Mauro Jerónimo: Eu acho difícil, cinco anos é curto. Eles estão a começar mesmo por baixo. É o mais baixo do mais baixo. No futebol não há nada impossível, mas não é assim tão fácil. Quando se chega ao Campeonato de Portugal ou à Liga 3, a situação fica mais complicada, mas tudo é possível. Se o Vitória tiver um projeto com visão, com um investimento, se não se deixarem afetar pela derrota, ao mesmo tempo que se aposta na academia. O Vitória tem sempre aquela possibilidade de atrair jogadores com qualidade, porque o nome está lá, independentemente da divisão em que se está. Isso é uma vantagem que existem comparativamente a outros clubes. O potencial está lá, a cidade é brutal. Vamos ver como vão criar o tal projeto de sustentabilidade, que ao mesmo tempo terá que ter resultados. São dois pontos que têm que ir lado a lado.
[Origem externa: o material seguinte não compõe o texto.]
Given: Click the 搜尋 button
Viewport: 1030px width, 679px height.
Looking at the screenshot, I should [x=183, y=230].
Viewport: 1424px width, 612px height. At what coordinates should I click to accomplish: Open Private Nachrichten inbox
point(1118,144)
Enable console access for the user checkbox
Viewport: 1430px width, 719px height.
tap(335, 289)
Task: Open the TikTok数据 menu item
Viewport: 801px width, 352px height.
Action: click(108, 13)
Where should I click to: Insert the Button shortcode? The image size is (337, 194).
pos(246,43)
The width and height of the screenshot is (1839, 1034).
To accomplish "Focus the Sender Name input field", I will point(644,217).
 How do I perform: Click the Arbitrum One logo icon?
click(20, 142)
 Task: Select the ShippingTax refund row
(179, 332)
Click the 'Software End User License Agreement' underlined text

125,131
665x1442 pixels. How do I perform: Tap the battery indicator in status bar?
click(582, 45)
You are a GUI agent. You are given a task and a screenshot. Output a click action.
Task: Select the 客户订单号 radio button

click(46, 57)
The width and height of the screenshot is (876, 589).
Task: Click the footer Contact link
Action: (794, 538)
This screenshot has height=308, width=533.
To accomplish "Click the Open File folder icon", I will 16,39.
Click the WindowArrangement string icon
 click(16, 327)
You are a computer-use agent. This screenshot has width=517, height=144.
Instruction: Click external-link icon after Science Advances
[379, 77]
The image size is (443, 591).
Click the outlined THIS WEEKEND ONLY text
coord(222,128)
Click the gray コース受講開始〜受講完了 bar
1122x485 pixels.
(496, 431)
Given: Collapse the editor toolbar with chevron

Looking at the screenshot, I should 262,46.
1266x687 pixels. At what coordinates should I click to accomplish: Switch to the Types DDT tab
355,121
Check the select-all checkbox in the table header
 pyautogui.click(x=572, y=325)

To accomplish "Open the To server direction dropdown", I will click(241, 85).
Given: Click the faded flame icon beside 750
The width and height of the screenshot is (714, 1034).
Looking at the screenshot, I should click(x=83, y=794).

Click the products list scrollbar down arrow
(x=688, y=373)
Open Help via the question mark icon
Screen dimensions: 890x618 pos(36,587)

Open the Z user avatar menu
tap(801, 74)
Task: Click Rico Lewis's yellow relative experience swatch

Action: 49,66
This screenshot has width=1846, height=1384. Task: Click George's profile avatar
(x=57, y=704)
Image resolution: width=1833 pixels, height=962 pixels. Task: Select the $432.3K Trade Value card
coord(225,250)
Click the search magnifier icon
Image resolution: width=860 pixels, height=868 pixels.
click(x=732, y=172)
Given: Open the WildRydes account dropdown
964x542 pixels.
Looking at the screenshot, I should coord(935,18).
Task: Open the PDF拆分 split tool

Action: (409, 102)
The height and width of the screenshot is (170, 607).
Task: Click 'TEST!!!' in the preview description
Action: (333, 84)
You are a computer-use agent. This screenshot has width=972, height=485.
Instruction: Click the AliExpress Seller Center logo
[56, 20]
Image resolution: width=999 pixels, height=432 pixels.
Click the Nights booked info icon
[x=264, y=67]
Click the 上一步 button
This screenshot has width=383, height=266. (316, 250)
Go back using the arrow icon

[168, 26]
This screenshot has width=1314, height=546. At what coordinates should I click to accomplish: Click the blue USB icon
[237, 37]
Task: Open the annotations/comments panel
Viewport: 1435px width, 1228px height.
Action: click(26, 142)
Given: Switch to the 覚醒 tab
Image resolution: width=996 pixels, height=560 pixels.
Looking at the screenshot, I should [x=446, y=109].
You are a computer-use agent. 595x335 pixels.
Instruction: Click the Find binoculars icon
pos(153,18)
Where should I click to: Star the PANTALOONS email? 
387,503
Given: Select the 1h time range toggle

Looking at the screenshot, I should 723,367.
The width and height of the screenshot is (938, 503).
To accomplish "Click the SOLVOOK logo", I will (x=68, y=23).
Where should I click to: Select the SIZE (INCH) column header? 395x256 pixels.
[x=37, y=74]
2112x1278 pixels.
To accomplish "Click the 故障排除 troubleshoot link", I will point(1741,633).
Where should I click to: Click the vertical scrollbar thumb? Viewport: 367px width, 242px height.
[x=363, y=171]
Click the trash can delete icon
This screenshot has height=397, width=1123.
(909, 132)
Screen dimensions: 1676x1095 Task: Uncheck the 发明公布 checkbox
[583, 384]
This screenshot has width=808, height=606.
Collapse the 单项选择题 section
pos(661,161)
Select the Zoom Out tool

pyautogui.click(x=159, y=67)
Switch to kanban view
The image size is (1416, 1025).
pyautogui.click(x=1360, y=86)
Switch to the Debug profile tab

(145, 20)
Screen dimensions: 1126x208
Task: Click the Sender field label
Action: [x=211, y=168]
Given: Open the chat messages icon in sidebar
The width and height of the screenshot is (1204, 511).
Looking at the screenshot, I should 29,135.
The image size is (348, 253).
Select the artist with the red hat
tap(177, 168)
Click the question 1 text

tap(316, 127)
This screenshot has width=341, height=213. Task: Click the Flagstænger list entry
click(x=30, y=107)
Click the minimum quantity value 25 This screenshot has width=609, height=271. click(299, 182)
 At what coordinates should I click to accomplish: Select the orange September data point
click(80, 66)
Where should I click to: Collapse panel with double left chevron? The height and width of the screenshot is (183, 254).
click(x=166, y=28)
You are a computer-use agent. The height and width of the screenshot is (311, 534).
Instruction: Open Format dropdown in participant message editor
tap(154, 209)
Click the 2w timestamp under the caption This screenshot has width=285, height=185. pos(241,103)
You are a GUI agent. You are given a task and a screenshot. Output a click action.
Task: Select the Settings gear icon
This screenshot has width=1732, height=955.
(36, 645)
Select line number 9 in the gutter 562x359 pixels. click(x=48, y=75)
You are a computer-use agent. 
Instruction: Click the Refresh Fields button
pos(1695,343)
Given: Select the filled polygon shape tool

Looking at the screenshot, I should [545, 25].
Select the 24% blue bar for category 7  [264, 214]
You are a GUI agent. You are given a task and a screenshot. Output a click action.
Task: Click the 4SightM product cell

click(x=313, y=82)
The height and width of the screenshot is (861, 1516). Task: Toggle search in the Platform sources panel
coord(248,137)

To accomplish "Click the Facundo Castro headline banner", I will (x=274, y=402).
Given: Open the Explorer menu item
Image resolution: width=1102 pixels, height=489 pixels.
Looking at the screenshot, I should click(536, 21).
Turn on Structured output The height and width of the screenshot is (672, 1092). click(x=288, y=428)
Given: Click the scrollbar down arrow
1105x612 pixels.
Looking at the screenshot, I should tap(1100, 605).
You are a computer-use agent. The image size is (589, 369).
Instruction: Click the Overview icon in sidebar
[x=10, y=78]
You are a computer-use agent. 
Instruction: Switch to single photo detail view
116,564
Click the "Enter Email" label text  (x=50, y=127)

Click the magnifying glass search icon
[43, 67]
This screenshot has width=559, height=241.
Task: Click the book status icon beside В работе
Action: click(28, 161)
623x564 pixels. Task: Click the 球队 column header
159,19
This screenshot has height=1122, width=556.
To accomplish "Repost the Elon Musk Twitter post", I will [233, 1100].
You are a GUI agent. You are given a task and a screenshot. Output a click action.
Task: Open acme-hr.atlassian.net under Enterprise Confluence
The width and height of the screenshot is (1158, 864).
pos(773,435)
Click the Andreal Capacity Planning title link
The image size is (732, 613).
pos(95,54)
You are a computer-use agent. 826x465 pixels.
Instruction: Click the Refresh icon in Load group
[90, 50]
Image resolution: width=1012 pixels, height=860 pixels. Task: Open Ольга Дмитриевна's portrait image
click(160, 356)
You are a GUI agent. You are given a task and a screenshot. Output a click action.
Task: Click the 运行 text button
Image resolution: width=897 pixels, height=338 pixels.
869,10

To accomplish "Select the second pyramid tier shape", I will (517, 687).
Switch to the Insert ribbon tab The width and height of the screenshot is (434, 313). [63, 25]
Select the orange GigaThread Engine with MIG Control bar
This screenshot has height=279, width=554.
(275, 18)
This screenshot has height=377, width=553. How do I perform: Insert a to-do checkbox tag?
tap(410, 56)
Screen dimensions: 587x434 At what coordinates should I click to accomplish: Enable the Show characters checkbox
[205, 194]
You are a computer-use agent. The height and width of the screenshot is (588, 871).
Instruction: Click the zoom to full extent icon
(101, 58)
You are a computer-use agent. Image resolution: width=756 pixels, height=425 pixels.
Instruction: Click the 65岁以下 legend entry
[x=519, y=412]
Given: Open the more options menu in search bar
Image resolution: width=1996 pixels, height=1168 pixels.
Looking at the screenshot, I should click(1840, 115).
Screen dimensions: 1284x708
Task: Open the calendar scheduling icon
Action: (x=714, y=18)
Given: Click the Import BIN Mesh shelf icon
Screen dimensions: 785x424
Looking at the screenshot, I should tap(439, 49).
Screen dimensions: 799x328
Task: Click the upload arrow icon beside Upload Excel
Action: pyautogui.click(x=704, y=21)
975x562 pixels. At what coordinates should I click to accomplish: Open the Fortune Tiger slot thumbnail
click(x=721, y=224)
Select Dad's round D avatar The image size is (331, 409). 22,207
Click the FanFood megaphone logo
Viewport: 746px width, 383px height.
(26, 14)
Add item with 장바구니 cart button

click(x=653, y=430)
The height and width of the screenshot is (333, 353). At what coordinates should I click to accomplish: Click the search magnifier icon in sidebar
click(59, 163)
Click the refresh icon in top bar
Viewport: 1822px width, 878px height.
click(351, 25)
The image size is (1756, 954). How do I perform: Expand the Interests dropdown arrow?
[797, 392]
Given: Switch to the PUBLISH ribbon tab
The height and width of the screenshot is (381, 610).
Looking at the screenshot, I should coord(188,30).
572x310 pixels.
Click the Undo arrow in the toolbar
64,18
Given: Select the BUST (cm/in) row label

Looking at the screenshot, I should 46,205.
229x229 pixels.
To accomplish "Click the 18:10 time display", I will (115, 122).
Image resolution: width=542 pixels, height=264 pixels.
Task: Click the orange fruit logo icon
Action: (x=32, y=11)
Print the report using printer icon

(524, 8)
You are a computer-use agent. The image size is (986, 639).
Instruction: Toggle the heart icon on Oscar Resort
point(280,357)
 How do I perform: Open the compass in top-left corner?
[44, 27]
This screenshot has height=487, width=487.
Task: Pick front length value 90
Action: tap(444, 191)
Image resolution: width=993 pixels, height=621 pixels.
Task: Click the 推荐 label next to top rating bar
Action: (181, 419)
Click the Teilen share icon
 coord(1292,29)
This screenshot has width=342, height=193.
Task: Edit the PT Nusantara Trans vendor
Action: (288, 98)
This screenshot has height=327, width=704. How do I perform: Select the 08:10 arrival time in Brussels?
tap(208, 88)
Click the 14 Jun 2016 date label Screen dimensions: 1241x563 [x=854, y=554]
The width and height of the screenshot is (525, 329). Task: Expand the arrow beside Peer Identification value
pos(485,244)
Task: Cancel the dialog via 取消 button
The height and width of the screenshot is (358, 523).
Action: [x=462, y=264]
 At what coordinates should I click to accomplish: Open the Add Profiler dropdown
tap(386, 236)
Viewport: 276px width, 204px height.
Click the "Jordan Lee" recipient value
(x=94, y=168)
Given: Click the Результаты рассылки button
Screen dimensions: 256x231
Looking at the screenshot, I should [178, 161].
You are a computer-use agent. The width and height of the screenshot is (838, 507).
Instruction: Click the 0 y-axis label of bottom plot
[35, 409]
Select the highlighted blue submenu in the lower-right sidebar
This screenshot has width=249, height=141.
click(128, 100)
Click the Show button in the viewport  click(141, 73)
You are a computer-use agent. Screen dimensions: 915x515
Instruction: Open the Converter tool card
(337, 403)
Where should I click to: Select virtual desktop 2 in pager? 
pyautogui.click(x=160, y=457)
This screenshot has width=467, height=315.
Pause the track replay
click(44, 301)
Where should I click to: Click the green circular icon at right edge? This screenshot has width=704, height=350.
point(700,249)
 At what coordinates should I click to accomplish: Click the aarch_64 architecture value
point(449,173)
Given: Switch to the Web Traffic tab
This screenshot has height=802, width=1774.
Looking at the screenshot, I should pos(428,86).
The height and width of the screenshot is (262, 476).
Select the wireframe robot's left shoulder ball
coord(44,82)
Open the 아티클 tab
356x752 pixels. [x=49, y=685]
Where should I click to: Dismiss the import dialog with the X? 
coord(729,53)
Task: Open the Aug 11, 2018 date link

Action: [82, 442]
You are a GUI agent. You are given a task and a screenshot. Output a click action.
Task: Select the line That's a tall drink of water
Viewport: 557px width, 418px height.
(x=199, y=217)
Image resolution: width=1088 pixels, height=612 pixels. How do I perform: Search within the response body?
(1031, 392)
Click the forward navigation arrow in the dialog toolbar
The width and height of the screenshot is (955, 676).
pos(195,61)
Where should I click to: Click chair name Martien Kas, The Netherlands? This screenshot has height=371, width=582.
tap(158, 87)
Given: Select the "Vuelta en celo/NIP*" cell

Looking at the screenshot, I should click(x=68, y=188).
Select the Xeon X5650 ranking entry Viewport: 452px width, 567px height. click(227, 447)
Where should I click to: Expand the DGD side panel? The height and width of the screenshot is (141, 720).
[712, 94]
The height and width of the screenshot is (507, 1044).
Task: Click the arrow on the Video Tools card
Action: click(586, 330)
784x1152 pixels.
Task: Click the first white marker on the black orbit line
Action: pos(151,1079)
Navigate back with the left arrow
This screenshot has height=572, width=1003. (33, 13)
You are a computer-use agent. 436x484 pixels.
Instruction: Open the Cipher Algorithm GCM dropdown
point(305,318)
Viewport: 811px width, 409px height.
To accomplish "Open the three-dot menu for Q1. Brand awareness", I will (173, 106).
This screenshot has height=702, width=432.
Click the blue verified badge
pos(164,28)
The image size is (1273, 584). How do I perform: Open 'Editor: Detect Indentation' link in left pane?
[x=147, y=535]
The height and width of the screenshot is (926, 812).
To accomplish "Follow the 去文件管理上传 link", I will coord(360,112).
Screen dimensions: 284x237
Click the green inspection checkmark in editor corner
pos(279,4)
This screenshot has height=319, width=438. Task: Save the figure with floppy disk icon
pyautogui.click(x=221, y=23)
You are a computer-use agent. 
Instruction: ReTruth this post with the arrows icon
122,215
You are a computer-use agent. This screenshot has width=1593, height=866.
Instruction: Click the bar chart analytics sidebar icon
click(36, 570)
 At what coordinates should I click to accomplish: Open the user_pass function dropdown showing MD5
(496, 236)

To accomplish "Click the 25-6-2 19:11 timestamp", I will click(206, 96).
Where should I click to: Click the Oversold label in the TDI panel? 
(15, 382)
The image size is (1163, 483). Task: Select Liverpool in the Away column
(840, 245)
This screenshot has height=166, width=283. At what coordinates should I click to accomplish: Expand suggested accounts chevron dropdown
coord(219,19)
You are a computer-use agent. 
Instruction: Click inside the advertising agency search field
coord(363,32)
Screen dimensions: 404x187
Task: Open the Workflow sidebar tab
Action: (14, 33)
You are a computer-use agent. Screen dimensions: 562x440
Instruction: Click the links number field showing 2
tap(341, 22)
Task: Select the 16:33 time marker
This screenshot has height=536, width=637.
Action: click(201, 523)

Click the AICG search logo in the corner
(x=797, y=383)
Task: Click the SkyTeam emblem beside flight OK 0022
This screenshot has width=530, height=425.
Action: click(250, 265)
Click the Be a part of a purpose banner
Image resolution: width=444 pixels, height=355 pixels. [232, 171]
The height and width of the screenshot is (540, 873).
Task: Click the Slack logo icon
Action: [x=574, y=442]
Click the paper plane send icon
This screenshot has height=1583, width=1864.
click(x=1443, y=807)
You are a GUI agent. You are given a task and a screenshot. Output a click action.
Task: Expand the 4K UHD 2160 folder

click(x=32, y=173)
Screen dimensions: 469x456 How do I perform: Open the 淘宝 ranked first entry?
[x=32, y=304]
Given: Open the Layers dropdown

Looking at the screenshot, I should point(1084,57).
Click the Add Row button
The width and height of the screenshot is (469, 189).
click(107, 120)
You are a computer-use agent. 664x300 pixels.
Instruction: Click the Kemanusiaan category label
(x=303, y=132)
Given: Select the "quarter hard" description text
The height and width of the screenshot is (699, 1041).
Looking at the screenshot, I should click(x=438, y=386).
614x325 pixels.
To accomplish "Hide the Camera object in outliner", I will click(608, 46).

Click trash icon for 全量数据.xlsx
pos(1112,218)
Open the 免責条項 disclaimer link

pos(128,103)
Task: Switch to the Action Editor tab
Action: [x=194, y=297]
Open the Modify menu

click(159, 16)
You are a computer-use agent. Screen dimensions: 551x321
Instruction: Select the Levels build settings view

«Se fores contratar elementos de outro nível, a tua probabilidade de ganhar é muito maior. Se for esse o caso, a subida pode ser mais rápida. O Miguel Rosa foi agora para o Vitória, mas não é fácil trazer jogadores desse currículo, com passagens de Primeira Liga ou Segunda Liga».
Bola na Rede: Consegues ver o Vitória FC daqui a dois anos de regresso ao Campeonato de Portugal?
Mauro Jerónimo: Eu espero que sim. Tem que subir duas vezes seguidas. Eu espero que sim, para o bem do clube e do futebol português. Era bom ver o Vitória chegar perto do nível onde deve estar. Porém, sabemos que o futebol hoje em dia está mais competitivo. Todos os clubes têm as suas ferramentas e os seus recursos humanos. Mesmo aqui no sudeste da Ásia eu vejo isso, a competitividade é muito alta, o conhecimento é maior. A não ser que haja um investimento financeiro realmente superior a todos os outros, onde tens a possibilidade de ir buscar a diferença, que é a qualidade de jogadores. Se fores contratar elementos de outro nível, a tua probabilidade de ganhar é muito maior. Se for esse o caso, a subida pode ser mais rápida. O Miguel Rosa foi agora para o Vitória, mas não é fácil trazer jogadores desse currículo, com passagens de Primeira Liga ou Segunda Liga.
Bola na Rede: O Vitória está a passar um pouco aquilo que o Belenenses passou, salvo as devidas diferenças, já que a equipa de Belém foi para ao último escalão da AF Lisboa e teve que recomeçar, sendo que neste caso até são mais divisões…
Mauro Jerónimo: É possível, tudo é possível. O Vitória sempre teve bons jogadores, é uma região com bons técnicos. Eles têm o potencial para progredir. É preciso é que haja um projeto sustentável para que as pessoas consigam trabalhar bem e com a motivação e o espírito que a cidade tem. Mesmo a jogar na Segunda Distrital há muitas pessoas a irem ao Bonfim. Há essa audiência. Espero que consiga vir para cima.
Bola na Rede: Para fechar, acreditas que algum dia vais regressar ao clube?
Mauro Jerónimo: Não te sei responder. Não te posso dizer nem que sim, nem que não (risos). O futebol dá tantas voltas que nem sei. No outro dia perguntaram-me exatamente o mesmo, mas sobre o Santa Clara, onde eu joguei e fica na minha terra natal. O futebol é imprevisível. O mundo do futebol não é assim tão grande, é pequeno. Sinceramente, não sei. O que sei, é que vou voltar a Portugal um dia, isso é certo, mas para onde pertence a Deus e vamos ver o que irá acontecer.